Communists Lie and Cheat? No…

August 13th, 2008 | Tags:

Is it really a surprise that much of the Olympic spectacle is fake?

The stunning, widely used footage of firework “footprints” leading to the Olympic stadium during the opening ceremony was, it transpires, computer-generated. We now know why a film director was asked to run the event.

Lin Miaoke, the little girl who apparently sang the Chinese anthem, was in fact lip-synching to the voice of another little girl. A meeting involving a politburo member decided that although Yang Peiyi was the best singer, she was not pretty enough to take part in the ceremony. She should be heard, but not seen.

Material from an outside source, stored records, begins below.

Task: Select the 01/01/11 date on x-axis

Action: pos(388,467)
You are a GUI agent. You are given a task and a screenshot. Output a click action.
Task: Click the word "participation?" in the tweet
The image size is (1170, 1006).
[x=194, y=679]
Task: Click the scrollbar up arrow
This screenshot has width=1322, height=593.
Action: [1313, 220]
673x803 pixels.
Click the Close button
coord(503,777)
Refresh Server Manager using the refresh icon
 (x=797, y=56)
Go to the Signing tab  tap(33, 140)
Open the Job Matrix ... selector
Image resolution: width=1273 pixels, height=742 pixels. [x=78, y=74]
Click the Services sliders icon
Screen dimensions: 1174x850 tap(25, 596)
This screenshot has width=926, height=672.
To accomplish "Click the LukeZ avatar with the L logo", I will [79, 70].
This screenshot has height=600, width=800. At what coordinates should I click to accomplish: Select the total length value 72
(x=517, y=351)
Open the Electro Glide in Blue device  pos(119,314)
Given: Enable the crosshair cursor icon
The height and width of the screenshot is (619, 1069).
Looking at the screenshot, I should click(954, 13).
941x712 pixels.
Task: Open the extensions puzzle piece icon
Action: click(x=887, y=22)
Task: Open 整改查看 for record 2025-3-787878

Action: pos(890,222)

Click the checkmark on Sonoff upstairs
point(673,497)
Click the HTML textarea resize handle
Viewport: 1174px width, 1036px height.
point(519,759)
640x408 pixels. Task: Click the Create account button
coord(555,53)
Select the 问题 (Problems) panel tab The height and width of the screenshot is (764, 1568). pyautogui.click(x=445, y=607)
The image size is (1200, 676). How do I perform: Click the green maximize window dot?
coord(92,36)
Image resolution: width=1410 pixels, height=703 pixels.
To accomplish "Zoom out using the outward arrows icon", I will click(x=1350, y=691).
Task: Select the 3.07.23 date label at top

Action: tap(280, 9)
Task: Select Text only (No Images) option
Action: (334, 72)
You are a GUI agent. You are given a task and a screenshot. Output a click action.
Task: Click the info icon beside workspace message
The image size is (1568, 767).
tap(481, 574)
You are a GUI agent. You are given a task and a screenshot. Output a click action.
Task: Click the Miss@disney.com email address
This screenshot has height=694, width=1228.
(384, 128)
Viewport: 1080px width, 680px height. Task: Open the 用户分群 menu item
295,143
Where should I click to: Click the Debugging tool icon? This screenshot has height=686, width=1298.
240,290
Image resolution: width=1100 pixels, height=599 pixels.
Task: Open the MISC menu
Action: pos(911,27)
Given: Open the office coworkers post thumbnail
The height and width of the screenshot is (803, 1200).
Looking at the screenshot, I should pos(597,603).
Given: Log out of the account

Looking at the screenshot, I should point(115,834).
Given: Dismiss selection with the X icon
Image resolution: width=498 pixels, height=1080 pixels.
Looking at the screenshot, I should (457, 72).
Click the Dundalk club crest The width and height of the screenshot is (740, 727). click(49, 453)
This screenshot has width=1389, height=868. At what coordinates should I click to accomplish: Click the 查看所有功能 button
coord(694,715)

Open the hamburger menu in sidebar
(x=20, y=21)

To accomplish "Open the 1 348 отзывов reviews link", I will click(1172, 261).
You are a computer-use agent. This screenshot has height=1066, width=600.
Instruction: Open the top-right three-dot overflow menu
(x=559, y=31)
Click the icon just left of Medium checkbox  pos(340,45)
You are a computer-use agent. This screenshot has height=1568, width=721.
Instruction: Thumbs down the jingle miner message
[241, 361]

Then again, cheering crowds are being bused into stadia by the government, armed with noise-makers and decked in colourful attire to improve the leaden atmosphere inside. In some cases the visitors are taking the places of real fans, who have found themselves unable to buy tickets.

Or that at least half of the Chinese woman’s gymnastics team aren’t actually 16 years old:

According to reporting from U.S. news organizations, half of China’s six-member women’s gymnastics team that won the gold medal today was not old enough to be competing in the event. The rules say competitors have to turn 16 in the Olympic year to be eligible for the Games, meaning they have to have been born in 1992 or earlier.

This is where China’s math and the rest of the world’s math diverge. Yang Yilin, a medal contender in the all-around, was born Aug. 26, 1993, according to the official 2004, 2005 and 2006 national registration lists previously posted on the General Administration of Sport of China website, the Associated Press has reported. That means Yang is still 14, with her 15th birthday approaching.

But, interestingly enough, on the 2007 registration list, her birthday became Aug. 26, 1992.

How about He Kexin, a medal favorite on uneven bars? In articles and registration lists from 2005, 2006 and 2007, found by The New York Times and the Associated Press, she was born Jan. 1, 1994. Oh-oh.

But her Chinese passport says she was born Jan. 1, 1992. (Doesn’t this happen with aging Hollywood actresses, only in reverse?)

And Jiang Yuyuan, another pillar of China’s team? A list of competitors at a 2007 provincial competition listed an Oct. 1, 1993, birth date.

When the perceived stakes are high, those with complete power will break every rule for their own benefit.